EXERCISE OBJECTIVE
Look through the data below. Show each line where the string "will" occurs.

Pixel coordinate grounding data:
────
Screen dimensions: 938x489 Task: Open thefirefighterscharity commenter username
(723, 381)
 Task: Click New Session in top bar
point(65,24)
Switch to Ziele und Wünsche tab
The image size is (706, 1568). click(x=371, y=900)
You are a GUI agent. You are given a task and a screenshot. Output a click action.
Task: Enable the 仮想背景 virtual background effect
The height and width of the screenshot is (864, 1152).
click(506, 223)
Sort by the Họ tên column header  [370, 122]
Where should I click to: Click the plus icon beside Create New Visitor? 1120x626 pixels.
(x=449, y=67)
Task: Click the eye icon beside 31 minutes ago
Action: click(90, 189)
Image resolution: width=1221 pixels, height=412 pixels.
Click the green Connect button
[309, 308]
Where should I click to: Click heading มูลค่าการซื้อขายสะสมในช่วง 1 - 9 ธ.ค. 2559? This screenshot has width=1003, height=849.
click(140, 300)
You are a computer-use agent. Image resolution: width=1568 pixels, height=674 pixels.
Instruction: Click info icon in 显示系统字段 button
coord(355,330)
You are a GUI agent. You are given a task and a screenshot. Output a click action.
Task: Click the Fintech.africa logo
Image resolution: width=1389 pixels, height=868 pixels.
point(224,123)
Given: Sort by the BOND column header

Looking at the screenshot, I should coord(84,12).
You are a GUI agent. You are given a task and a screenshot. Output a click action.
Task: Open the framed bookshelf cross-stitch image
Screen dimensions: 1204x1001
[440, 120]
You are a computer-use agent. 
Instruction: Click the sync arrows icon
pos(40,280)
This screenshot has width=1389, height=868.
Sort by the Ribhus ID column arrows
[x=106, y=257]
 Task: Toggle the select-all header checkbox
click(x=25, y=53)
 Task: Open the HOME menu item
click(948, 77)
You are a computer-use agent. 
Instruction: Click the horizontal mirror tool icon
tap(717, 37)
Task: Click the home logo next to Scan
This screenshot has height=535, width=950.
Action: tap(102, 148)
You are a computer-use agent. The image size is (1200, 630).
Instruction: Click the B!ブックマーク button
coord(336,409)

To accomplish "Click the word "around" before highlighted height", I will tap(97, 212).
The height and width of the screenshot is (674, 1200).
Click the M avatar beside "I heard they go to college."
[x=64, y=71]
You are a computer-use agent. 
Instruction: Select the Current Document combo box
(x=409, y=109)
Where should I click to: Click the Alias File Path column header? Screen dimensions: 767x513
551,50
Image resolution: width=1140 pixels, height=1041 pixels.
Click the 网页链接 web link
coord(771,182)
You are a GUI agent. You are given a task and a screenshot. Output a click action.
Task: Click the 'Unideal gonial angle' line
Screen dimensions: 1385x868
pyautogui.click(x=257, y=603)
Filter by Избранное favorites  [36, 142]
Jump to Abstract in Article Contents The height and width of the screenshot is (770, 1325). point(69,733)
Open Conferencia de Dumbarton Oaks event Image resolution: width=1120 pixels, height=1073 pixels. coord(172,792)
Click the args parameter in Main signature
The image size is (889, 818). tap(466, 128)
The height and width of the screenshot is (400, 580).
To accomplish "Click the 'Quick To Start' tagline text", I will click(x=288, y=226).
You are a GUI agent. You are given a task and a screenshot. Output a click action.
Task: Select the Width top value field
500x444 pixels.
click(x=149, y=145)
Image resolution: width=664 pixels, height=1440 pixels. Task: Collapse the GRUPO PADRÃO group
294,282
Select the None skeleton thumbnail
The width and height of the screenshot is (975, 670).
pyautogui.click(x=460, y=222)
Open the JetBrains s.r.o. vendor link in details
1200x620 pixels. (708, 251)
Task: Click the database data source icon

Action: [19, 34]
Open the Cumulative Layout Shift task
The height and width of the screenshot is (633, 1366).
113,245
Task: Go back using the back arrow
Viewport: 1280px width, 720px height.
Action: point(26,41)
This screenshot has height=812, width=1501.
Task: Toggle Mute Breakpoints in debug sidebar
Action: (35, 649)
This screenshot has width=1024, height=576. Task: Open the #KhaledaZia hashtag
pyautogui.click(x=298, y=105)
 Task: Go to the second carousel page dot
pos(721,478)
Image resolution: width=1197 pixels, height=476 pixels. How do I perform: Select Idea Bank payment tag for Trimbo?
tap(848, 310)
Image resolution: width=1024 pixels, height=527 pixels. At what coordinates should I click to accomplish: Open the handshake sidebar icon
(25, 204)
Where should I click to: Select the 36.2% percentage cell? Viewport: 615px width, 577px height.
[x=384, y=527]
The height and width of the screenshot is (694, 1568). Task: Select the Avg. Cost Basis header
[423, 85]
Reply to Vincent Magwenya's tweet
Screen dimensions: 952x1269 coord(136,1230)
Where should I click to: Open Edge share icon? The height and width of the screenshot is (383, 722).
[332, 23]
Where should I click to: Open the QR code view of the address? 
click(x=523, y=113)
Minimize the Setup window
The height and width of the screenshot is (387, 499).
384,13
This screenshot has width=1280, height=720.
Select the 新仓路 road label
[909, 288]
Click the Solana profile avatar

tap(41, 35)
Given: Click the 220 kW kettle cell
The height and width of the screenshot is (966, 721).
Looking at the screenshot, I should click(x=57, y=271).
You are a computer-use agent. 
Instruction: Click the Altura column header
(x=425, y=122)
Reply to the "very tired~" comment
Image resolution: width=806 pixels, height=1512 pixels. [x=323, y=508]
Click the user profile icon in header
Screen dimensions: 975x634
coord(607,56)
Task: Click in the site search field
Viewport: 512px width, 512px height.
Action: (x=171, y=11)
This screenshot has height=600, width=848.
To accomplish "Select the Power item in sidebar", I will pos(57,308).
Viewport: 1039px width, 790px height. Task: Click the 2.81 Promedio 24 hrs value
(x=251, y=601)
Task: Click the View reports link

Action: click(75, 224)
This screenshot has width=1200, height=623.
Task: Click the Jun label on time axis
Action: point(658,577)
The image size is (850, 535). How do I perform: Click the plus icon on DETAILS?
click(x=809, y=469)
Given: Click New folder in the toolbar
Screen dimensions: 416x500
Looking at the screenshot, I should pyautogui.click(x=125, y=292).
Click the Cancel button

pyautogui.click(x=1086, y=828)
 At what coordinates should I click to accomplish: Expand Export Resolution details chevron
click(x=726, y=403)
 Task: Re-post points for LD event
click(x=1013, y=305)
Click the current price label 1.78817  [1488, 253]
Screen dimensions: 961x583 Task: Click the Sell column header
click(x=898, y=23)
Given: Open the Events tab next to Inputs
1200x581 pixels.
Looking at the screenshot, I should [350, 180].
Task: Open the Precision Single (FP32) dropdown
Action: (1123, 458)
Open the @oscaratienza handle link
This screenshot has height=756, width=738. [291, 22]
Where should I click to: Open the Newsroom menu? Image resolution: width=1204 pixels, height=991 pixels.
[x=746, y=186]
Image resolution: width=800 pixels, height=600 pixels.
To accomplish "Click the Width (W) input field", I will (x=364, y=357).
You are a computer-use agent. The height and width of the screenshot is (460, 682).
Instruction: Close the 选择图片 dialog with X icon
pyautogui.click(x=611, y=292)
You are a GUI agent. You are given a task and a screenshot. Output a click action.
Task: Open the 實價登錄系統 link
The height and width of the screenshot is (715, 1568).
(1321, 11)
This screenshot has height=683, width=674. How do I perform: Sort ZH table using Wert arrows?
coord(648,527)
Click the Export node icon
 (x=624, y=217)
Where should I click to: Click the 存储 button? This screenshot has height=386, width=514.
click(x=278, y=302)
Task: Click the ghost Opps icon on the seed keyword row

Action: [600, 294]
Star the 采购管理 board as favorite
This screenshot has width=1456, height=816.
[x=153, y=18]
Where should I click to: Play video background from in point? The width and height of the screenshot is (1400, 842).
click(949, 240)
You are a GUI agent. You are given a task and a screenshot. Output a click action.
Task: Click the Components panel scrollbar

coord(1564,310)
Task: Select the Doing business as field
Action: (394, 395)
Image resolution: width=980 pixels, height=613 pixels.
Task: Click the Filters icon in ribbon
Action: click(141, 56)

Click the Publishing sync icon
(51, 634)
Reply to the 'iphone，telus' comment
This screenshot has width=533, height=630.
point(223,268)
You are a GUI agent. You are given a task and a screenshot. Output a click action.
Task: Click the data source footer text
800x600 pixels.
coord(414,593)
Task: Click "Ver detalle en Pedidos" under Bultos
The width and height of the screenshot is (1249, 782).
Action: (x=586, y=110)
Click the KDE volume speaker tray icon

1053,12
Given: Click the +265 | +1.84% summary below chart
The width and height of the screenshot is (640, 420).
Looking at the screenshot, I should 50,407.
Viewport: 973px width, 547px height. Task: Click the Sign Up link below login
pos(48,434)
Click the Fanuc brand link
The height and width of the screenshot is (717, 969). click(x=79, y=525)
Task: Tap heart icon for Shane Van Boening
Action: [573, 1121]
────
EXPECTED ANSWER
To accomplish "Click the word "around" before highlighted height", I will tap(97, 212).
To accomplish "Click the 'Quick To Start' tagline text", I will click(x=288, y=226).
To accomplish "Select the Power item in sidebar", I will pos(57,308).
To accomplish "Click the Width (W) input field", I will (x=364, y=357).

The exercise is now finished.